Of these medications, only MTX and prednisone have an effect on growth and bone mineral density.1 Negative side effects of long term daily administration of CS are a decline of growth velocity and osteoporosis.2 Diminished physical activity associated with arthritis negatively influences weight bearing and movement, both of which play a role in bone turnover.3 Moreover, chronic inflammation inhibits the GH–IGF-I, axis resulting in a decrease in bone mineral density (BMD) and growth retardation.4–6 In spite of the development of new treatments and efforts to avoid long term therapy with high doses of CS, their use is still inevitable in a subset of children with severe forms of RD.

Several authors have already reported the effect of human growth hormone on growth and BMD in children with rheumatic disease, treated with CS.7,8,9,10,11,12,13,14 The reported studies included variable numbers of children and treatment periods. Most of the studies were uncontrolled trials and addressed either growth retardation, or BMD and body composition. The aim of this project was to study the effect of human growth hormone (hGH) on growth, BMD, and body composition in children with RD, taking into account the disease activity and dosage of CS in a prospective randomised controlled trial.

METHODS

Patients

Between March 1998 and December 1999, prepubertal patients with RD and a decrease in height of more than 0.5 SDS since diagnosis and/or a BMD-SDS of the lumbar spine of <−1.5 SDS, and who were being treated with CS, were enrolled in a randomised controlled trial. Diagnostic criteria to be met were: the DURBAN criteria15 for juvenile idiopathic arthritis (JIA); the revised ACR criteria16 for systemic lupus erythematosus (SLE); the criteria of Sharp and colleagues17 for mixed connective tissue disease (MCTD); and the criteria of Bohan and Peter18,19for dermatomyositis. Exclusion criteria were associated diseases that might affect growth, interfere with therapy, or include CNS involvement. Written informed consent from the parents and approval by the local ethical committees were obtained.

Treatment regime

Patients were randomised to an hGH group receiving treatment with hGH 4 IU/m2/day (∼0.045 mg/kg/day) during two years or a control group, receiving no GH treatment. The patients were stratified for age and height standard deviation score (HSDS). The study was performed in Erasmus MC–Sophia Children’s Hospital; treatment of the RD was monitored by the patients’ own paediatric rheumatologists in different hospitals. There were no restrictions in the prescribed medication and changes in treatment were justified. Participation in other studies was not allowed.

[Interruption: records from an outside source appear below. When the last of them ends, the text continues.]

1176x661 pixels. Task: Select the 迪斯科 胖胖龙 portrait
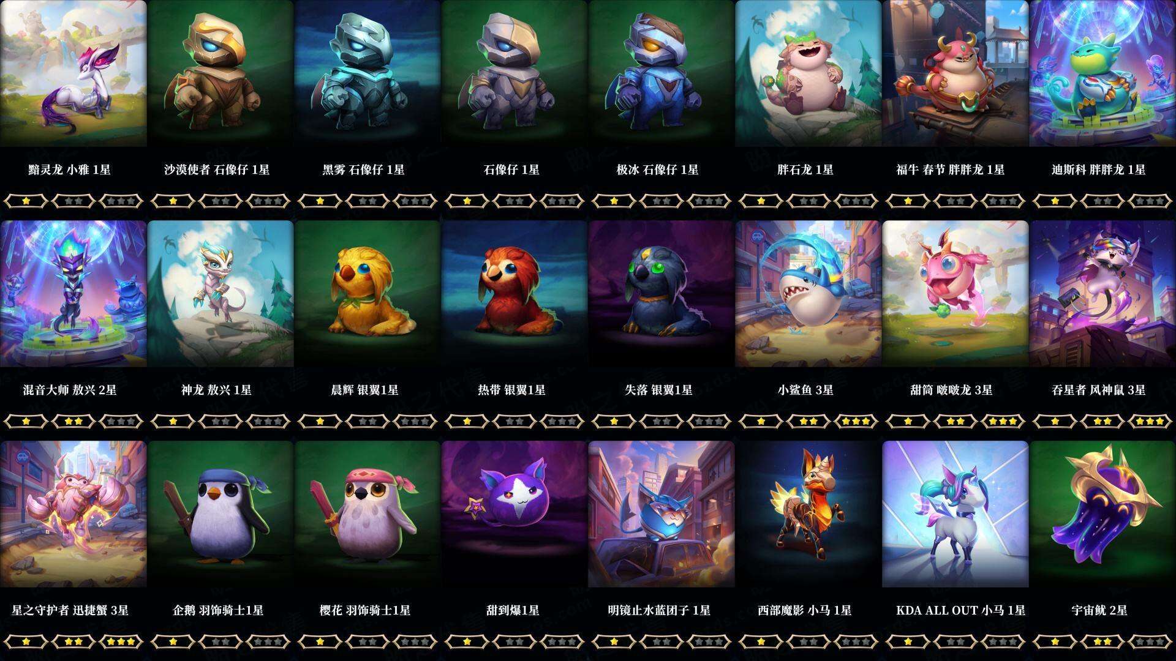[x=1103, y=73]
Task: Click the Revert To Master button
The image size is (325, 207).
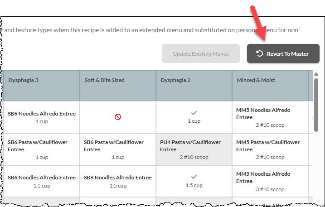Action: pos(283,53)
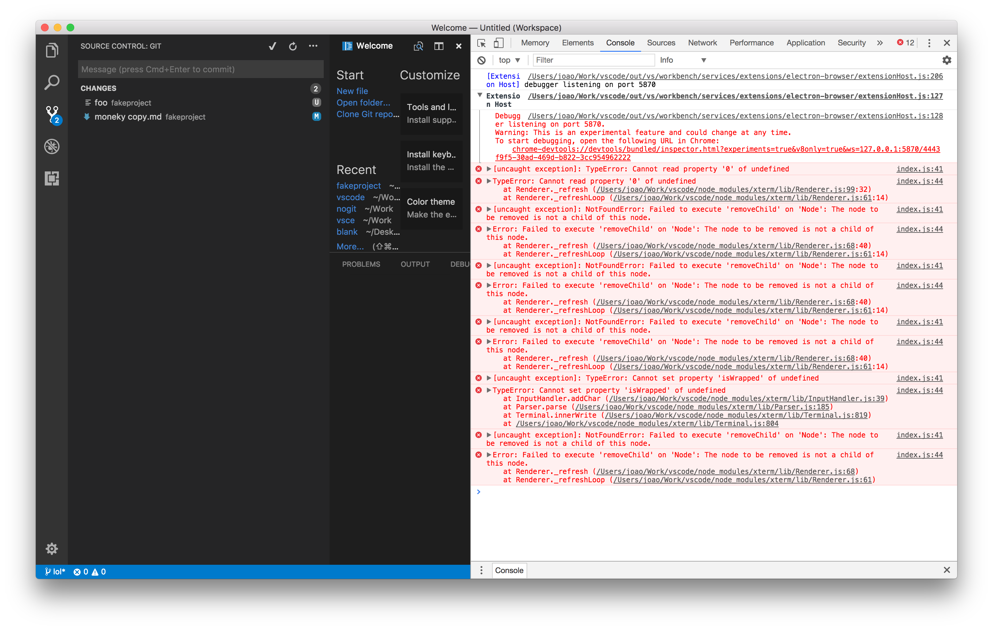Refresh the Source Control view
The height and width of the screenshot is (630, 993).
click(x=293, y=46)
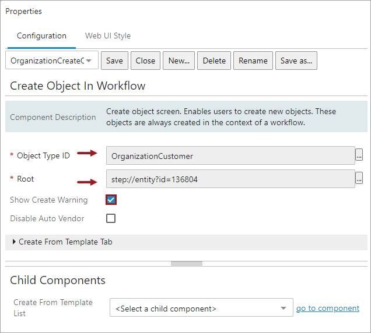This screenshot has height=333, width=371.
Task: Grab the horizontal panel splitter handle
Action: point(186,263)
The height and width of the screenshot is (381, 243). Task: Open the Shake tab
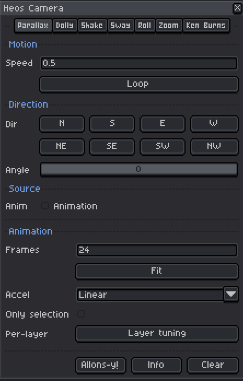[92, 25]
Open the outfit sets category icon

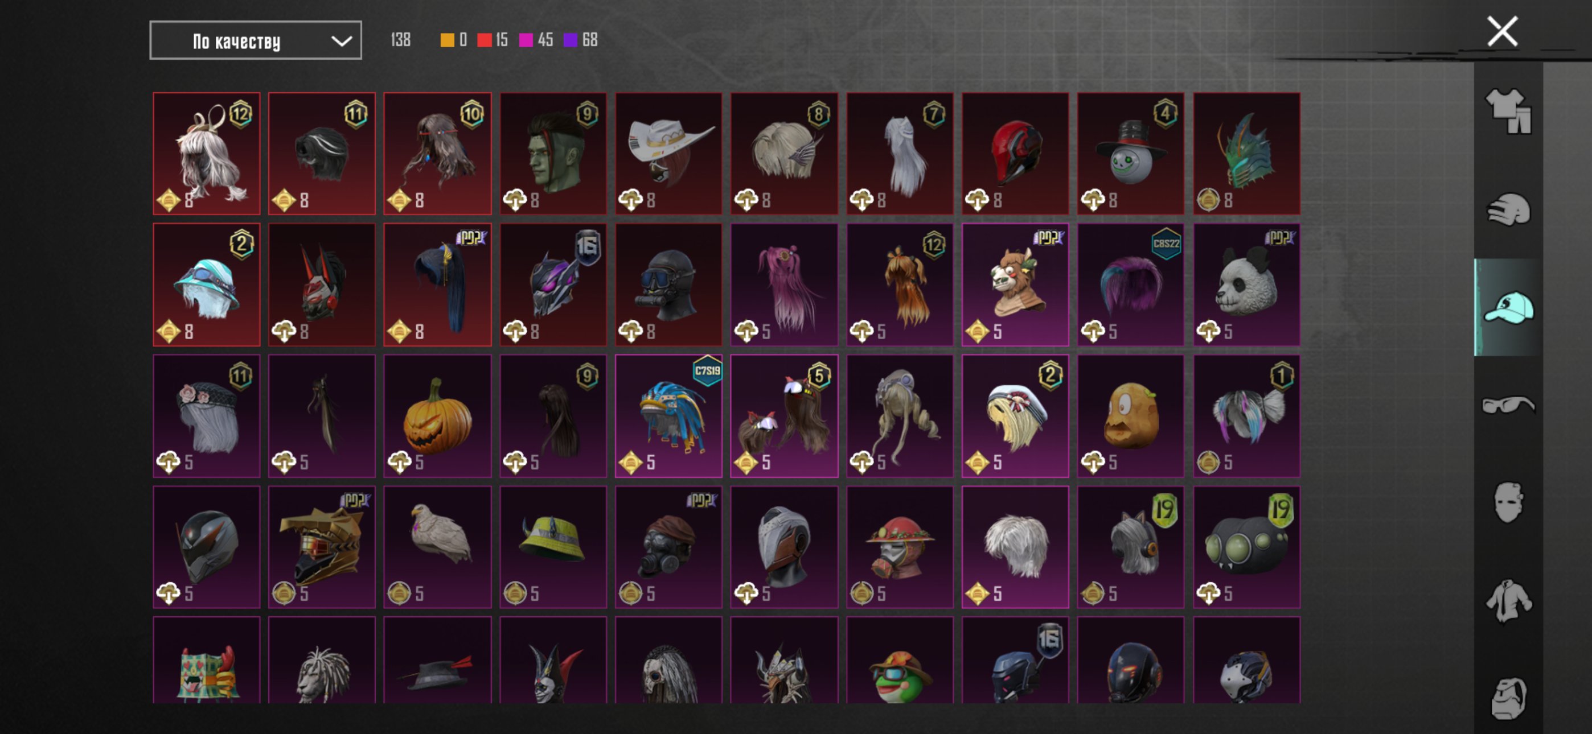[x=1508, y=111]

Anthropometrical parameters

Height was measured at three month intervals. Auxological data and data on CS and MTX use previous to the study were collected retrospectively and expressed as SD scores and cumulative doses. Height, target height, and body mass index (BMI) were expressed as SDS, using the Dutch reference growth data.20,21 Puberty was assessed using the stages of Tanner and Whitehouse.22 Bone age (BA) was calculated every six months using a segmented Greulich and Pyle (GP) score.23

Parameters of bone mineral density and body composition

The BMD (g/cm2) of lumbar spine and total body and body composition were measured every six months by dual energy x-ray absorptiometry (DEXA) (Lunar, DPXL/PED). Results were compared with age and sex matched reference values.24 BMD of lumbar spine was corrected for bone size (BMAD).25 Additionally all BMD and body composition parameters were corrected for bone age.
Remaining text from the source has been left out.